For more information, you can check the documentation
page of gst-inspect-1.0.
gst-discoverer-1.0
This tool is a wrapper around the GstDiscoverer object shown in .
It accepts a URI from the command line and prints all information
regarding the media that GStreamer can extract. It is useful to find out
what container and codecs have been used to produce the media, and
therefore what elements you need to put in a pipeline to play it.

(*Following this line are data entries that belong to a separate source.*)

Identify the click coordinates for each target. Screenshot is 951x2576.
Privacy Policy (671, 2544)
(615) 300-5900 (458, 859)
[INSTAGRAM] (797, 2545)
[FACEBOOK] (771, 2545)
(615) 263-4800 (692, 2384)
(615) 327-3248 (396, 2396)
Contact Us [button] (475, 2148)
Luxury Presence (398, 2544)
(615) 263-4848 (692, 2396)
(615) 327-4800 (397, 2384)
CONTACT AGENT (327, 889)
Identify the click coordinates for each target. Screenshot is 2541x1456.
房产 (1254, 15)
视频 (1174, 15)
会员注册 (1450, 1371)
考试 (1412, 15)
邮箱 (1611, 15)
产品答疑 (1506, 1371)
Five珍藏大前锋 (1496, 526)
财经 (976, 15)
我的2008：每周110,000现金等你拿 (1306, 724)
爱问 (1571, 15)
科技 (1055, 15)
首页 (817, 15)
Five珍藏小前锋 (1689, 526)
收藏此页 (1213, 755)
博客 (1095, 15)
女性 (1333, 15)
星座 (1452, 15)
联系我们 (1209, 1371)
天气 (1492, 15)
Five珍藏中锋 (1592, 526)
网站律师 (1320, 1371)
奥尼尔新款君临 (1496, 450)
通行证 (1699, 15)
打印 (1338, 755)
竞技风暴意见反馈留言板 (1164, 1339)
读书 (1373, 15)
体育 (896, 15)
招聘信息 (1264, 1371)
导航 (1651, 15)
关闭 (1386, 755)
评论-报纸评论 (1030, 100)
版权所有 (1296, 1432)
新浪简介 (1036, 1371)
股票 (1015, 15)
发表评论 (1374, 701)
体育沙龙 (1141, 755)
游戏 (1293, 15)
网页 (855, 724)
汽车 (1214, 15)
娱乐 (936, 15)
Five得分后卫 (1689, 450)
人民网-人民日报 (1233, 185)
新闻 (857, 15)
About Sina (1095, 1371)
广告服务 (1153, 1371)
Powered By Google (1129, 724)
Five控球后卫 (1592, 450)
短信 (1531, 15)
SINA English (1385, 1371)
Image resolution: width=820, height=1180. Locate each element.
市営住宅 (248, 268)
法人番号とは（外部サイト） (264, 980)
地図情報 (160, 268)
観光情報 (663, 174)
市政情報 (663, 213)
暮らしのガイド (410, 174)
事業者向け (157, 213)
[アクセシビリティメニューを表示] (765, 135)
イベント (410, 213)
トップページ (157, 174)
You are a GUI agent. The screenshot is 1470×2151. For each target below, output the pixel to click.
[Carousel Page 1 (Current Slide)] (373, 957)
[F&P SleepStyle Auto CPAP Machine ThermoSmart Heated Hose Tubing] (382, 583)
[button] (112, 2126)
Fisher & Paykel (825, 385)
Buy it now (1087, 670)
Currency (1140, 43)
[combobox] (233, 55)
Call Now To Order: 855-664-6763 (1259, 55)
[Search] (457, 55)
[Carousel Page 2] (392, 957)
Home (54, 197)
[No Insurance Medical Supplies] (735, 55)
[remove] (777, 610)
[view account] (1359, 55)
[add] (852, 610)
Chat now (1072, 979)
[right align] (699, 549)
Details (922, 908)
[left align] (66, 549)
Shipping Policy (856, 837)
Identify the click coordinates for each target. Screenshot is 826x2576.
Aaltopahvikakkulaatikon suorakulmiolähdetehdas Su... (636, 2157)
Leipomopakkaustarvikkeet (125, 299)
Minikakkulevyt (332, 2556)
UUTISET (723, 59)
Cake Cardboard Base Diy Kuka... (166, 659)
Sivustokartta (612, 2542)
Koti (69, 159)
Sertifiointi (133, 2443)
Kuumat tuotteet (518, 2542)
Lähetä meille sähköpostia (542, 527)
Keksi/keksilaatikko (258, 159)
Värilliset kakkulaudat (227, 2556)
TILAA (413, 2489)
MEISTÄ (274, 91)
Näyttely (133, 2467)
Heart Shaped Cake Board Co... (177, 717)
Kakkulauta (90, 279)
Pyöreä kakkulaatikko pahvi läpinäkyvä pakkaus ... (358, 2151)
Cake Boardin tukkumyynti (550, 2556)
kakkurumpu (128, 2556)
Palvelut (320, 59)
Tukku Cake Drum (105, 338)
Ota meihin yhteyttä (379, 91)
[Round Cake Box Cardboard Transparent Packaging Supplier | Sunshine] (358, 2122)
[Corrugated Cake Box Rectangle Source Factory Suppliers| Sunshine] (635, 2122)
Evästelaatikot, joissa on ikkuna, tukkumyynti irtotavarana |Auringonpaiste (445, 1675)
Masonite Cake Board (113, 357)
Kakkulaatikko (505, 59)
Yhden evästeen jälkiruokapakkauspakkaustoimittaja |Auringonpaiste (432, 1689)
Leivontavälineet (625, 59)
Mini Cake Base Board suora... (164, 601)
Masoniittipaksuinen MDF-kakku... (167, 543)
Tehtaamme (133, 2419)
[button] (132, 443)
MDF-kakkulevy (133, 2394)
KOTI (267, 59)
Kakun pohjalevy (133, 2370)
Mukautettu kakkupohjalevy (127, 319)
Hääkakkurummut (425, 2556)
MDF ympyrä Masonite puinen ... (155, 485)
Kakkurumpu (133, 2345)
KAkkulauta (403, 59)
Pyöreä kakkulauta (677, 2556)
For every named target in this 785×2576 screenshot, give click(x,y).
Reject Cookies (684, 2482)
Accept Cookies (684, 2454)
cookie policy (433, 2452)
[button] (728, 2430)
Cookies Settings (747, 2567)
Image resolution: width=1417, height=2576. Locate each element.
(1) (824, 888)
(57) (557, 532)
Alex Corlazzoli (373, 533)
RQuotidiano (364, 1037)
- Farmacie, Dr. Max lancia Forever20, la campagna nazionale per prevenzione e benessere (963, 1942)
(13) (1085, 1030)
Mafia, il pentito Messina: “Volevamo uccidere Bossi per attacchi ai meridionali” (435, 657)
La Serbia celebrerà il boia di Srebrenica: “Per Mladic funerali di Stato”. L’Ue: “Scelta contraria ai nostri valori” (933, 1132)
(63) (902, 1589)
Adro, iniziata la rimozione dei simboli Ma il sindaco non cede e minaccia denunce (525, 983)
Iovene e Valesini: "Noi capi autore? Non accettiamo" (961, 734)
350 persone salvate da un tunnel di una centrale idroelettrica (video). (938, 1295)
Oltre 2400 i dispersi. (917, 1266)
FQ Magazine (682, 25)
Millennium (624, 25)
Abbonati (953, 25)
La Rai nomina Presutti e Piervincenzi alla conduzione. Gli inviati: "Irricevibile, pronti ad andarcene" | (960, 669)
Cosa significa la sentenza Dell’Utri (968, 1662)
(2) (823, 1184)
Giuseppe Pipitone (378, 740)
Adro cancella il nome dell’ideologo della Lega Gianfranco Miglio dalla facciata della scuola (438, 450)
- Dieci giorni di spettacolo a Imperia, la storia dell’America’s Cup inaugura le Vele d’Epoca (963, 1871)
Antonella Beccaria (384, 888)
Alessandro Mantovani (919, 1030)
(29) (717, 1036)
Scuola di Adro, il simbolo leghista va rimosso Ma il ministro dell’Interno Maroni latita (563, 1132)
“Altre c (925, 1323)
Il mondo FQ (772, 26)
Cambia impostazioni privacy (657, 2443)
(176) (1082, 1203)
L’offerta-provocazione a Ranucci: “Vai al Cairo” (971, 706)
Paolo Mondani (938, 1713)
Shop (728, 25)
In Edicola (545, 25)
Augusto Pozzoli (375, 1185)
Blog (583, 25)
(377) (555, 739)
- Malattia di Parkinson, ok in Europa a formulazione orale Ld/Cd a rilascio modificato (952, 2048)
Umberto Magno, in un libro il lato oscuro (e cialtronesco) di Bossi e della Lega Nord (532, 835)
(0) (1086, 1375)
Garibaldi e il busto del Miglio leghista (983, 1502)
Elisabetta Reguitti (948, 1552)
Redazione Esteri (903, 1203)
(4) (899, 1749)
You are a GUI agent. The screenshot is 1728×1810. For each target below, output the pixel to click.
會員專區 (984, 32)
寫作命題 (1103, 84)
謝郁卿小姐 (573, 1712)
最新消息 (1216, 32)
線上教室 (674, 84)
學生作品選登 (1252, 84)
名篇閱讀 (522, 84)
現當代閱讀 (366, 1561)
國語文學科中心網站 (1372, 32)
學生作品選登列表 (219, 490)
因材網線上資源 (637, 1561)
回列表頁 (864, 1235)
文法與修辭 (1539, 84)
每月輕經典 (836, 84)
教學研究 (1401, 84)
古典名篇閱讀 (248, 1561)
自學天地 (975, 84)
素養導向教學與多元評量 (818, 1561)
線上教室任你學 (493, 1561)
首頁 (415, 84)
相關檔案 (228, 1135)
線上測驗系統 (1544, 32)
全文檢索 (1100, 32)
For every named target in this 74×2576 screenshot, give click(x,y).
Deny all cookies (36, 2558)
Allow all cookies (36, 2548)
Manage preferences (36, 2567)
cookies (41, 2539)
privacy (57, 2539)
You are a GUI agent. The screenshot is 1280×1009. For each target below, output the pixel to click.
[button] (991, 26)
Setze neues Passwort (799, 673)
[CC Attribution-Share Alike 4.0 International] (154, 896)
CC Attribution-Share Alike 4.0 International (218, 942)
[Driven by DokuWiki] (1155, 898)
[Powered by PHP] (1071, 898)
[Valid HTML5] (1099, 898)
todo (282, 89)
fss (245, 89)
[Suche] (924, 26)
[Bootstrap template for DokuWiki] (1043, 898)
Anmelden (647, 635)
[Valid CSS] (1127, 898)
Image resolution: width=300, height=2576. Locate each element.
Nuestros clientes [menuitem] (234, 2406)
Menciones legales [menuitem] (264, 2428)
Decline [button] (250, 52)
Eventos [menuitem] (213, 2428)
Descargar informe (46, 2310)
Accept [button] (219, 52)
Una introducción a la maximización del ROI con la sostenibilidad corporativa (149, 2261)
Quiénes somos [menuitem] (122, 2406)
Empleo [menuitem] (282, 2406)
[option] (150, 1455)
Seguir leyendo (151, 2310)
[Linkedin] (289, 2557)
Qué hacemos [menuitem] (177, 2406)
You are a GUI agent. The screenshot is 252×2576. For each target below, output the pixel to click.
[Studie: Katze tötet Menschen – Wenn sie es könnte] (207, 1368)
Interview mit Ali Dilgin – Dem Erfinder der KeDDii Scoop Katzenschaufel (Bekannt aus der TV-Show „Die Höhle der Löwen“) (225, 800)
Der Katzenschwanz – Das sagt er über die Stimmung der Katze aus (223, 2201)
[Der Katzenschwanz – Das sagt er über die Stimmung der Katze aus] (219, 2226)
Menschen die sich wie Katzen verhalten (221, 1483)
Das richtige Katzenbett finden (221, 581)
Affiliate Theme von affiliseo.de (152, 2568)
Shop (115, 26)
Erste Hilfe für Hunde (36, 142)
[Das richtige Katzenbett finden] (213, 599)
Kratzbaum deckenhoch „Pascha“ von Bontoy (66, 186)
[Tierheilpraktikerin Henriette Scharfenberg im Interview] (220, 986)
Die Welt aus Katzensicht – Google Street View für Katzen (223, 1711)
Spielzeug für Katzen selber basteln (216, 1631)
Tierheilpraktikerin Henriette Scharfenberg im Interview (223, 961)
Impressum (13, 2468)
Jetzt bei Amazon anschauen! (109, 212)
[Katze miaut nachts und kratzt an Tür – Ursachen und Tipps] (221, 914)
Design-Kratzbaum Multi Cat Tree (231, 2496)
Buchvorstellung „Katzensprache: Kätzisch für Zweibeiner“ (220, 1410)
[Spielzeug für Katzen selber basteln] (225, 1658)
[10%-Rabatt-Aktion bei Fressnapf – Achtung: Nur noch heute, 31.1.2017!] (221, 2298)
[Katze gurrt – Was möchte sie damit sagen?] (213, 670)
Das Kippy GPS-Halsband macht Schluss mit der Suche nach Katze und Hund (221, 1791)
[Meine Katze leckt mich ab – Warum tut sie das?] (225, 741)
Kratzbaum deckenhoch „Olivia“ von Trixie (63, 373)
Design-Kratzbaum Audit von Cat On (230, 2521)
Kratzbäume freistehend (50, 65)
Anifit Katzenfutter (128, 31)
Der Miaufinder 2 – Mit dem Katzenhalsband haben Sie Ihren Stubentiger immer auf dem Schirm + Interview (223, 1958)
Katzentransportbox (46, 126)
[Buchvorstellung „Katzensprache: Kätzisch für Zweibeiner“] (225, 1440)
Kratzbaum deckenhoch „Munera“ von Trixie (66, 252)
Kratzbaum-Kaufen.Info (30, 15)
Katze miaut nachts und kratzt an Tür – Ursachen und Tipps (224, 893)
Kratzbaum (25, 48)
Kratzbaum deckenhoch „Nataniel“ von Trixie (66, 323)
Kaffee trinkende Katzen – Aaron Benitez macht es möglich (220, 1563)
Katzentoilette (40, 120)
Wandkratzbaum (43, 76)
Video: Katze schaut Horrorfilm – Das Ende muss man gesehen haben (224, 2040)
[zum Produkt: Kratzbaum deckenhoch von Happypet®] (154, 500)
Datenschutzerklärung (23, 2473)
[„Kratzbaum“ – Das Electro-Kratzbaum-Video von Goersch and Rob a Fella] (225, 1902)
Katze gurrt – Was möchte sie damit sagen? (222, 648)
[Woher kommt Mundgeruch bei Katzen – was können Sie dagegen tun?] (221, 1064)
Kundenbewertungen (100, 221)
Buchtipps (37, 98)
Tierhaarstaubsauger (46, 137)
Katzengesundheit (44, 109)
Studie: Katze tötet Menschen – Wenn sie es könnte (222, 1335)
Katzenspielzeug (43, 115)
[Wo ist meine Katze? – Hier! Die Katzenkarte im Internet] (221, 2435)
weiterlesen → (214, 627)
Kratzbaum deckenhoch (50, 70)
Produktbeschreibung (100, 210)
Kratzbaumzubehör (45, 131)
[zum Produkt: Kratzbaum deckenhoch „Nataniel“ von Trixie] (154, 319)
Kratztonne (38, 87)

Use gst-discoverer-1.0 --help to obtain the list of available options,
which basically control the amount of verbosity of the output.
Let's see an example:
gst-discoverer-1.0 http://docs.gstreamer.com/media/sintel_trailer-480p.webm -v
Analyzing http://docs.gstreamer.com/media/sintel_trailer-480p.webm
Done discovering http://docs.gstreamer.com/media/sintel_trailer-480p.webm
Topology:
container: video/webm
audio: audio/x-vorbis, channels=(int)2, rate=(int)48000
Codec:
audio/x-vorbis, channels=(int)2, rate=(int)48000
Additional info:
None
Language: en
Channels: 2
Sample rate: 48000
Depth: 0
Bitrate: 80000
Max bitrate: 0
Tags:
taglist, language-code=(string)en, container-format=(string)Matroska, audio-codec=(string)Vorbis, application-name=(string)ffmpeg2theora-0.24, encoder=(string)"Xiph.Org\ libVorbis\ I\ 20090709", encoder-version=(uint)0, nominal-bitrate=(uint)80000, bitrate=(uint)80000;
video: video/x-vp8, width=(int)854, height=(int)480, framerate=(fraction)25/1
Codec:
video/x-vp8, width=(int)854, height=(int)480, framerate=(fraction)25/1
Additional info:
None
Width: 854
Height: 480
Depth: 0
Frame rate: 25/1
Pixel aspect ratio: 1/1
Interlaced: false
Bitrate: 0
Max bitrate: 0
Tags:
taglist, video-codec=(string)"VP8\ video", container-format=(string)Matroska;
Properties:
Duration: 0:00:52.250000000
Seekable: yes
Tags:
video codec: VP8 video
language code: en
container format: Matroska
application name: ffmpeg2theora-0.24
encoder: Xiph.Org libVorbis I 20090709
encoder version: 0
audio codec: Vorbis
nominal bitrate: 80000
bitrate: 80000
Conclusion
This tutorial has shown:
- How to build and run GStreamer pipelines from the command line using
the
gst-launch-1.0tool. - How to find out what GStreamer elements you have available and their
capabilities, using the
gst-inspect-1.0tool. - How to discover the internal structure of media files, using
gst-discoverer-1.0.
It has been a pleasure having you here, and see you soon!